* **Collected data**:
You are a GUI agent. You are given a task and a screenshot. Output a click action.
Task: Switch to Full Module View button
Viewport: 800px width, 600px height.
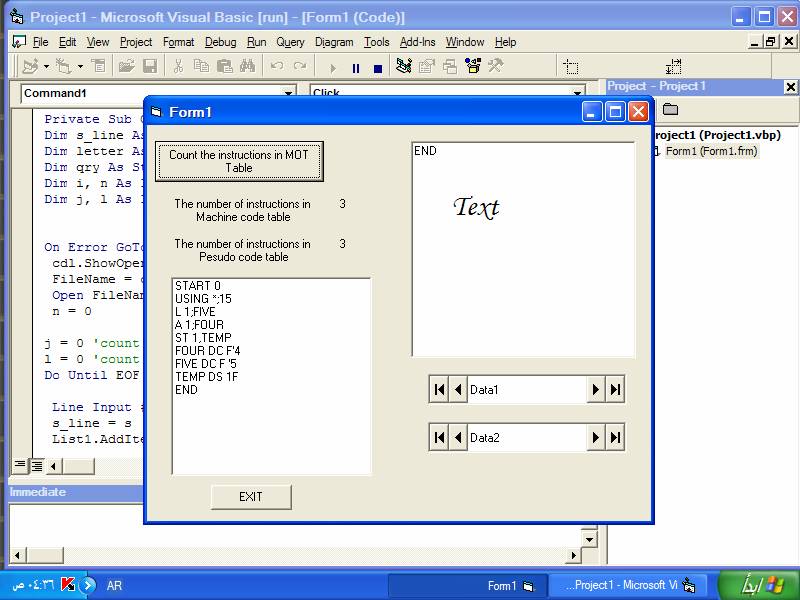coord(37,465)
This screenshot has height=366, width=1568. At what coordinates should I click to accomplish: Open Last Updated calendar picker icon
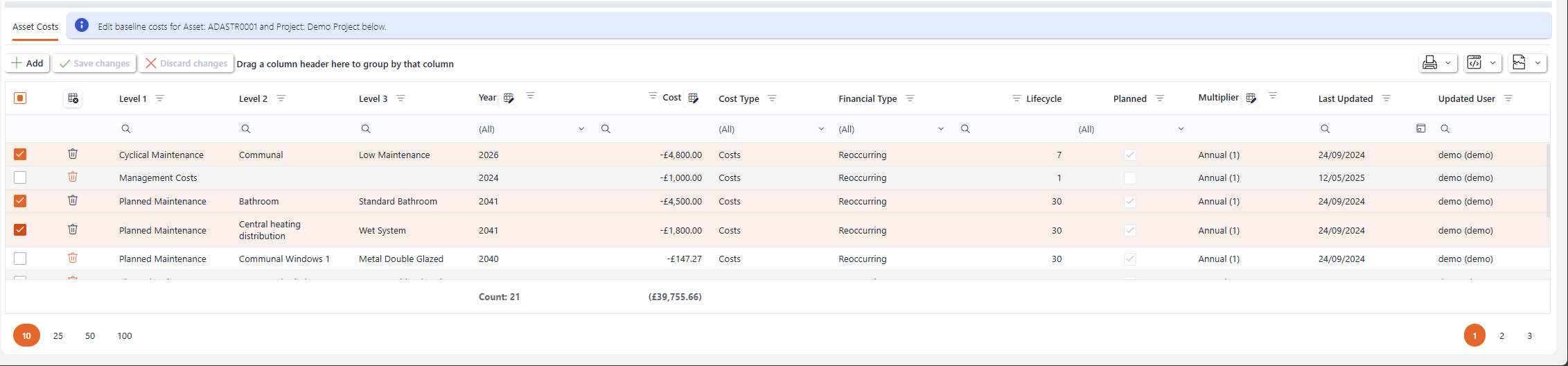point(1420,129)
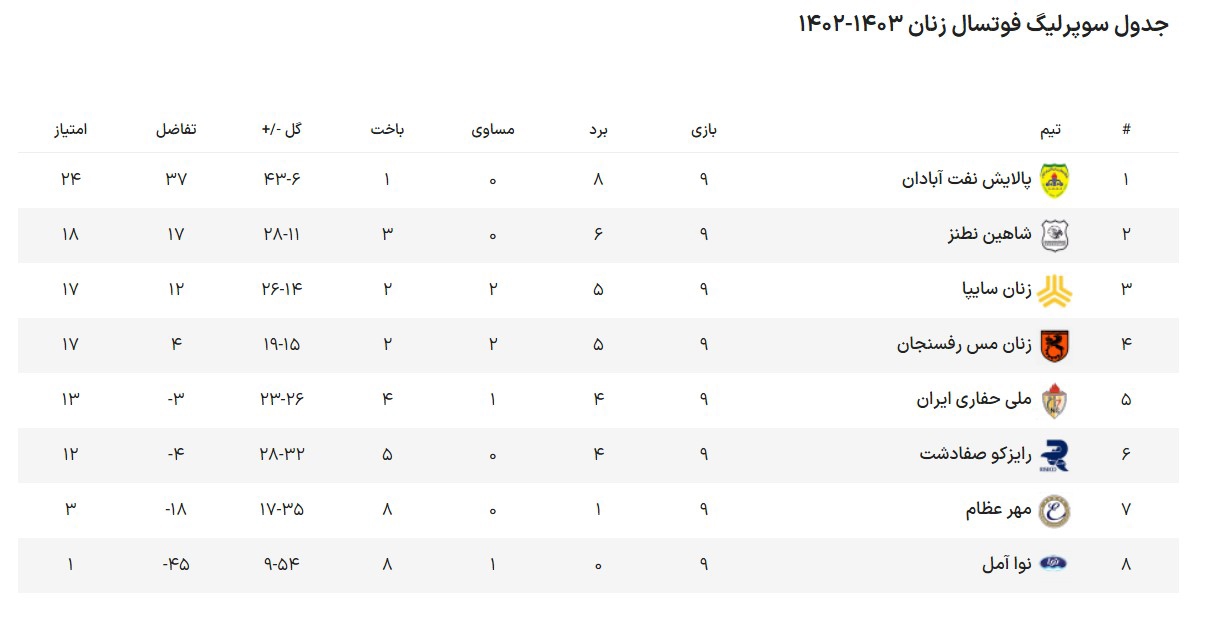
Task: Select the زنان سایپا orange logo
Action: pyautogui.click(x=1055, y=290)
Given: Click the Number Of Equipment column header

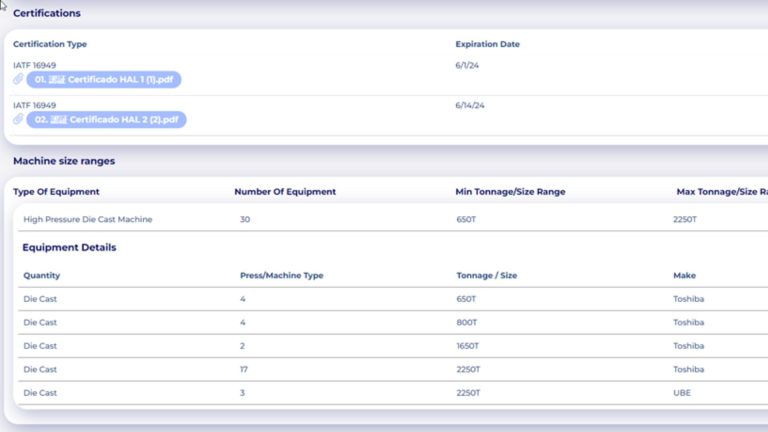Looking at the screenshot, I should (x=285, y=191).
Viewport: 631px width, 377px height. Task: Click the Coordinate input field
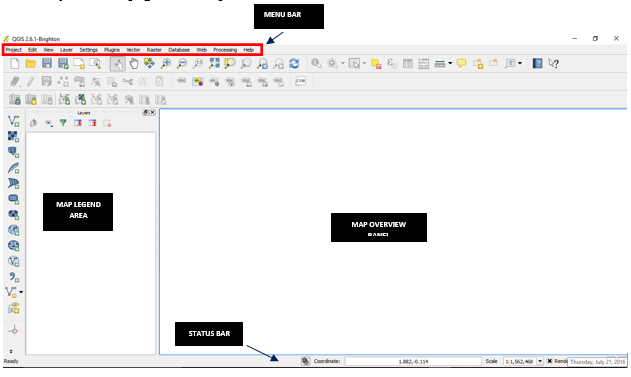[x=413, y=361]
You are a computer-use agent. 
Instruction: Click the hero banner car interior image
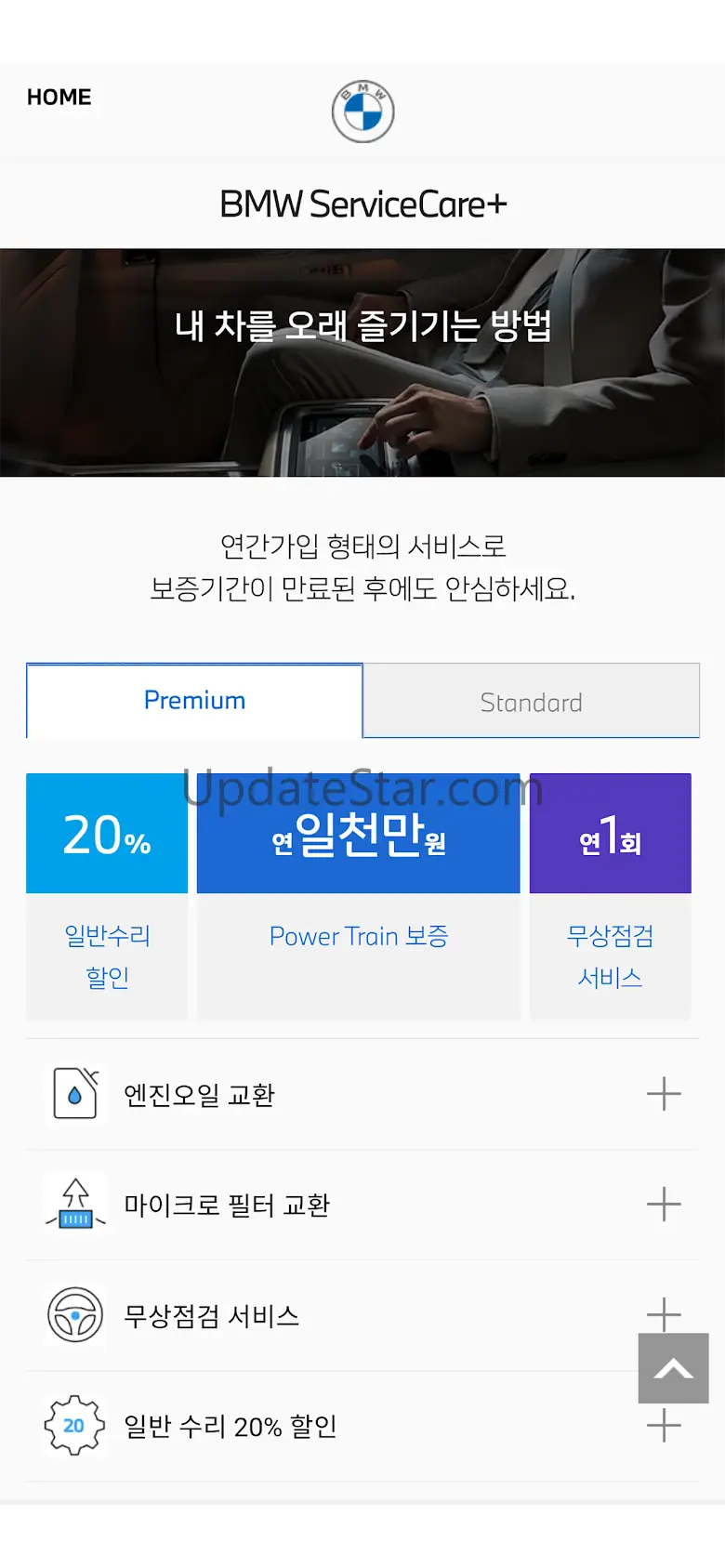point(362,409)
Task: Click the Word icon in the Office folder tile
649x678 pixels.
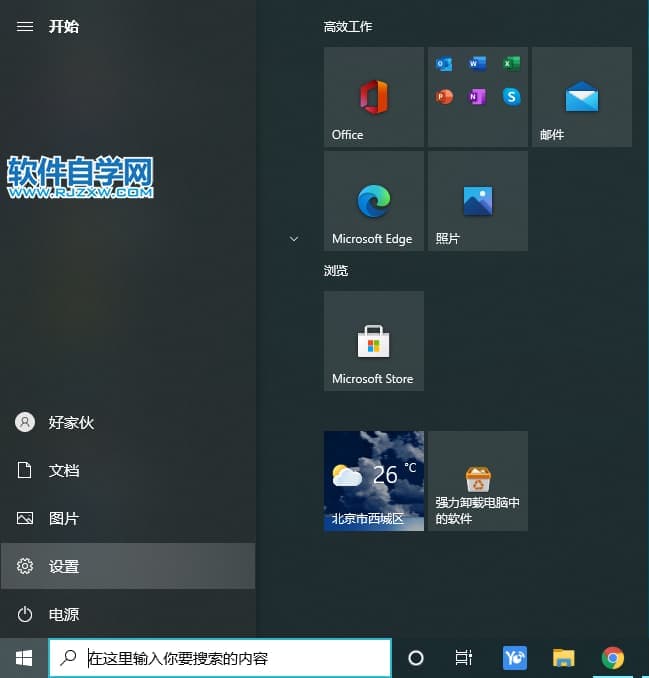Action: pyautogui.click(x=478, y=64)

* **Activity**: Give again, word for word, the lines from the one containing "Given: Click the" through the last line of the entries, with pictures omitted and nothing added.

* **Exercise result**:
Given: Click the Number Of Equipment column header

Looking at the screenshot, I should (x=285, y=191).
Viewport: 631px width, 377px height. Task: Click the Coordinate input field
[x=413, y=361]
You are a computer-use agent. 
Instruction: Click the hero banner car interior image
point(362,409)
Task: Click the Word icon in the Office folder tile
649x678 pixels.
Action: pyautogui.click(x=478, y=64)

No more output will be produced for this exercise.